Эйвери вскарабкался на табуретку и ткнул в Николаса толстым, испачканным чернилами пальцем.
— «Нет… Ты не нужен мне, Сальери. У меня есть… Моцарт!» — Он разразился демоническим хохотом и слез с табуретки, держась за бока. — Несомненно, я ошибся призванием.
— Не показалось ли вам, — сказал Николас, — что генеральная репетиция прошла довольно забавно?
— Присудите ему премию Барбары Картленд в номинации «самое сдержанное высказывание».
— Я хотел сказать, довольно странно. Никогда не поверю, что все эти накладки получились случайно.
— Ну не знаю. Бывало и похлеще, — сказал Тим. — Вспомнить хотя бы премьеру «Газового света»
[51].
— А Эверарды? Они всё наглеют и наглеют, — продолжал Николас. — Как там было про открытый люк? Не знаю, откуда столько дерзости.
— Им покровительствует Эсслин. Но что он в них находит — полнейшая тайна.

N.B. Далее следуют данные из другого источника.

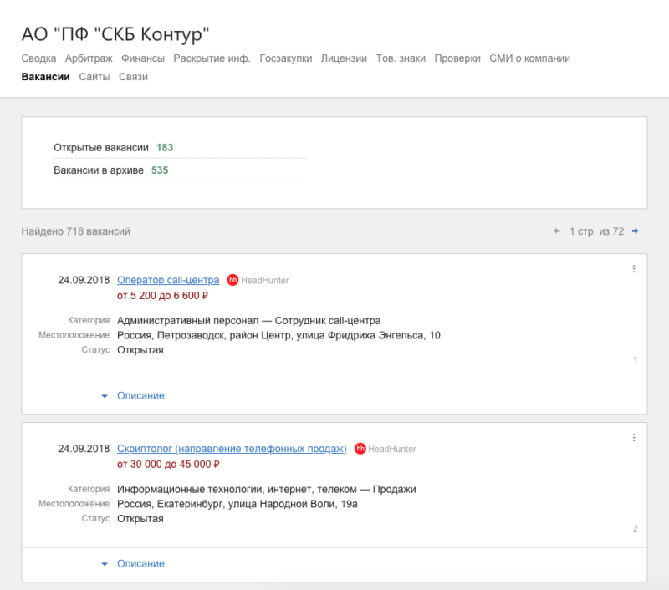Image resolution: width=669 pixels, height=590 pixels.
Task: Open the Связи tab
Action: click(x=133, y=77)
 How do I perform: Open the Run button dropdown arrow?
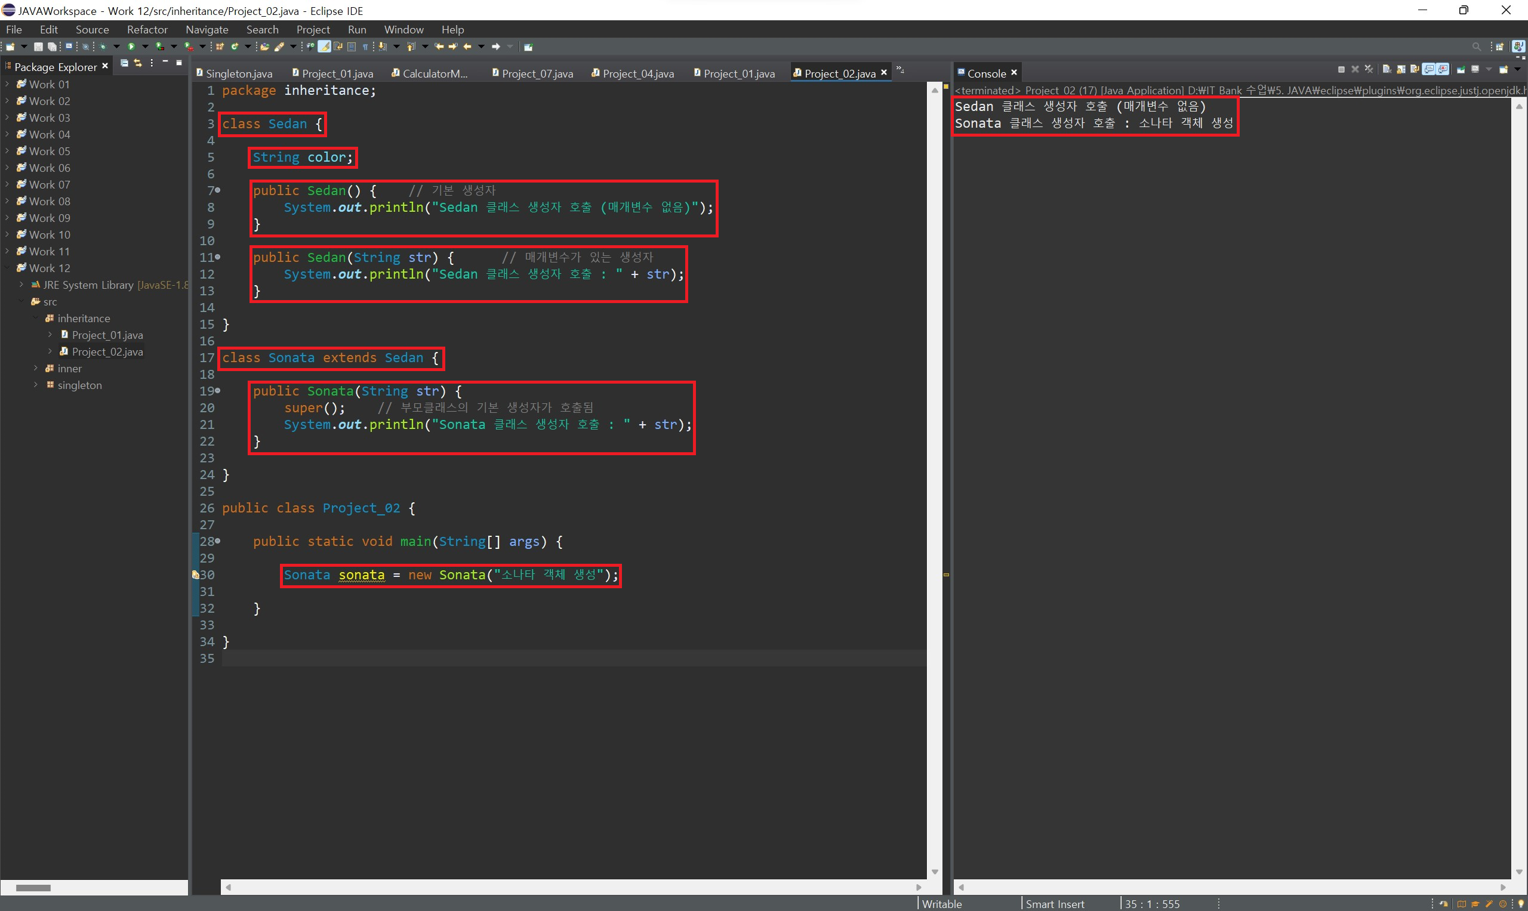(146, 47)
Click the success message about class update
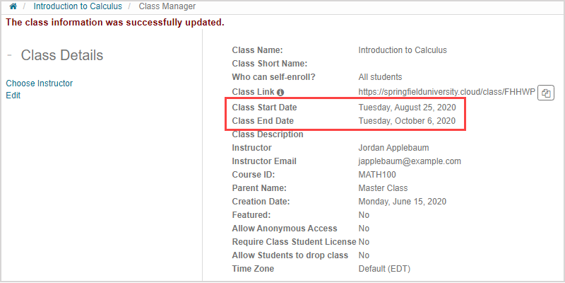565x283 pixels. 114,22
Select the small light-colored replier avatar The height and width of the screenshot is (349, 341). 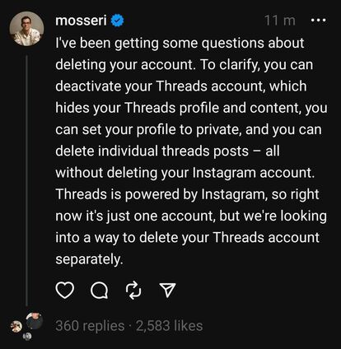coord(16,327)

— Только не надо про тайны, — угрюмо проговорил Николас.
— Опять ты начинаешь! — воскликнул Эйвери.
— А почему бы мне не начать? Сами обещали, что, если я расскажу вам свой секрет, вы расскажете мне свой.
— И я расскажу, — ответил Тим. — Перед первым представлением.
— Сейчас самое время.
— Мы всё тебе расскажем, дружочек, — сказал Эйвери. — Обещаем. Просто мы боимся, что ты проболтаешься.

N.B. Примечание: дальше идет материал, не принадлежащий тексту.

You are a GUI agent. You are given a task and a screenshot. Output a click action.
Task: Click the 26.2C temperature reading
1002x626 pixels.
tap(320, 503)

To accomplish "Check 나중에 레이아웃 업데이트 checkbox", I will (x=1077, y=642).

— Вам самим не смешно? Я надеюсь, что вы тоже не проболтались… Не проболтались ведь?
— Естественно, нет, — немедленно заверил его Тим, но Эйвери промолчал.
Николас взглянул на него, вопрошающе вскинув брови. Водянистые бледно-голубые глаза Эйвери забегали, останавливаясь на недоеденных кусочках сыра, грецких орехах — на всем, чем угодно, только бы не встречаться с пристальным взглядом Николаса.
— Эйвери?
— Ну… — Эйвери виновато улыбнулся. — Я никому ничего не рассказывал. По существу.
— Господи, что значит «по существу»?
— Я лишь слегка намекнул… одному только Борису. Как тебе известно, он само благоразумие.
— Борису? С таким же успехом ты мог бы напечатать листовки и раздавать их на Хай-стрит!
— Попрошу сбавить тон! — столь же громко вскричал Эйвери. — Если человек не хочет, чтобы его разоблачили, он не должен изменять. Во всяком случае, тебя никто за язык не тянул. Если бы ты не рассказал все первым, никто больше этого не узнал бы.
Замечание было справедливым, и Николас не нашелся, что ответить. Он в бешенстве вскочил со стула и, даже не сказав спасибо за ланч, ушел обратно наверх.
— Некоторые люди… — начал Эйвери и нервно посмотрел на Тима.
Но тот уже убирал со стола бокалы и тарелки и складывал их в раковину. И весь его суровый и непреклонный облик источал такое презрение, что любые попытки помириться были невозможны.